- Texts: Puranas, Ramayana, Mahabharata
- Gender: Female

Genealogy
- Parents: Daksha (father); Asikni (mother);
- Siblings: Sisters including Aditi, Danu, Kadru, Vinata, Surabhi, Krodha, Muni and Vishva
- Consort: Kashyapa
- Children: Daityas including Hiranyakashipu, Hiranyaksha and Holika; Maruts;

= Diti =

Hindu mythology character

Diti (दिति) is a daughter of the Prajapati Daksha in Hinduism. She is a wife of the sage Kashyapa and the mother of the demonic race Daityas and the divine group of Marutas.

== Legend ==
According to the Puranic scriptures,
Diti is one of the sixty daughters of Prajapati Daksha and his wife Asikni. She and her twelve sisters, including Aditi, were married to the sage Kashyapa. Diti is described as the mother of two groups of beings—the Daityas and the Maruts. The most prominent of her sons were Hiranyakashipu, Hiranyaksha, Vajranaka, Arunasura, Raktabija and Surapadman. Diti also had a daughter named Simhika (also known as Holika).

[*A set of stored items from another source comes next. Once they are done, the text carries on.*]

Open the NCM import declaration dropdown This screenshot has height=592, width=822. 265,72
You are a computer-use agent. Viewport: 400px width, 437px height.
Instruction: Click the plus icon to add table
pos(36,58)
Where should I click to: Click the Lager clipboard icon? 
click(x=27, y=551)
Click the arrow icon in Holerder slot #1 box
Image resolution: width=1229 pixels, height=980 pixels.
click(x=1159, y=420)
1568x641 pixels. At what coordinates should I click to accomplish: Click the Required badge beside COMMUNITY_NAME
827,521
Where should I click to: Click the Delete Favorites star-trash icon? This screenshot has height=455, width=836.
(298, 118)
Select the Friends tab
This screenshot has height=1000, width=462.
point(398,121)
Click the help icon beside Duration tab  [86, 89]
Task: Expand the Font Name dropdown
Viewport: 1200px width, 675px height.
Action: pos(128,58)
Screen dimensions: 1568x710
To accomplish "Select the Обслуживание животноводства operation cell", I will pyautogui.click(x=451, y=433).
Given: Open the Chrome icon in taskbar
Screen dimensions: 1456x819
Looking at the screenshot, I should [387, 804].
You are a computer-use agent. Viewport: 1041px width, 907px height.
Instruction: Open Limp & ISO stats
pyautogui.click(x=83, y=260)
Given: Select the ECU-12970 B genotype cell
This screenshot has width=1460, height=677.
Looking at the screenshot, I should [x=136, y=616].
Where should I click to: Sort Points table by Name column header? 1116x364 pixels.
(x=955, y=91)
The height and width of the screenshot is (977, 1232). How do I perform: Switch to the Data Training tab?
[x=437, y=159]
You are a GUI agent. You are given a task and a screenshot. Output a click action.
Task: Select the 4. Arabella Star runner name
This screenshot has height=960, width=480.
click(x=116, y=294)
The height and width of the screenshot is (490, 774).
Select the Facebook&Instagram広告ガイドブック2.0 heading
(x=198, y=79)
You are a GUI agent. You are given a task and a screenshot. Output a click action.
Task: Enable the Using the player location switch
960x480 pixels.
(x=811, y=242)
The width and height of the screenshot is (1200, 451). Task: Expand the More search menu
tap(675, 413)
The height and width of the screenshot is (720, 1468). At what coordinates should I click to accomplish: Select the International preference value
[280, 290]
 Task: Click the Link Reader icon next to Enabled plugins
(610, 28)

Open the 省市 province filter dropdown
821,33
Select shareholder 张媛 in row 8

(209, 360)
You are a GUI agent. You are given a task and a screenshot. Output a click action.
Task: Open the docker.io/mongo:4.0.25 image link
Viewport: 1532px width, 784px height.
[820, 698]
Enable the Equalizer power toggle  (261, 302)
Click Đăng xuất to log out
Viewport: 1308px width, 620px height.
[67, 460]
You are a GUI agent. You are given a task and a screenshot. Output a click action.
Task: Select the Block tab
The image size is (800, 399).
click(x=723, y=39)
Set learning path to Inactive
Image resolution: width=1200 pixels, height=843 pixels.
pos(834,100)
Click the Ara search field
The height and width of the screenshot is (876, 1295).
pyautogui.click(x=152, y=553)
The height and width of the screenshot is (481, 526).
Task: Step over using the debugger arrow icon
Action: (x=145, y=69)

=== Birth of Hiranyaksha and Hiranyakashipu ===
The Bhagavata Purana describes the circumstances of the birth of the two powerful daityas:

Diti was one of the wives of Kaśyapa. She had no children while the other wives of Kaśyapa had children. Jealousy and grief rankled in her mind. One day she approached Kaśyapa and pressed him to beget a son for her. It was the time of dusk when Kaśyapa was deeply absorbed in his day’s devotional worship. She disturbed his "Dhyāna" (devotional concentration) by her importunity, but he was reluctant to yield to her wishes at such an inauspicious time. It is at dusk that Śiva goes about with his attendant hordes of spirits, wearing the crown of his matted hair covered with the dust carried by the whirlwinds from cremation grounds and keeping his three eyes wide open. Kaśyapa asked Diti to wait for a few minutes, until that terrible time was over, but she did not heed his advice. In the fury of her passion she sprang towards him and stripped him of his clothes and in the end Kaśyapa yielded to her carnal desires. But after the act he in a repentant mood told her that she had defiled her mind by having sexual union in that unholy hour and by doing so had sinned against the gods. As a result, twin sons will be born in her womb. They would persecute and torture the three worlds. Mahāviṣṇu would incarnate to destroy them. But since she also felt a little regret in her act, a grandson of her (Prahlāda) will become a devotee of Viṣṇu. Twin sons, Hiraṇyakaśipu and Hiraṇyākṣa were born to Diti.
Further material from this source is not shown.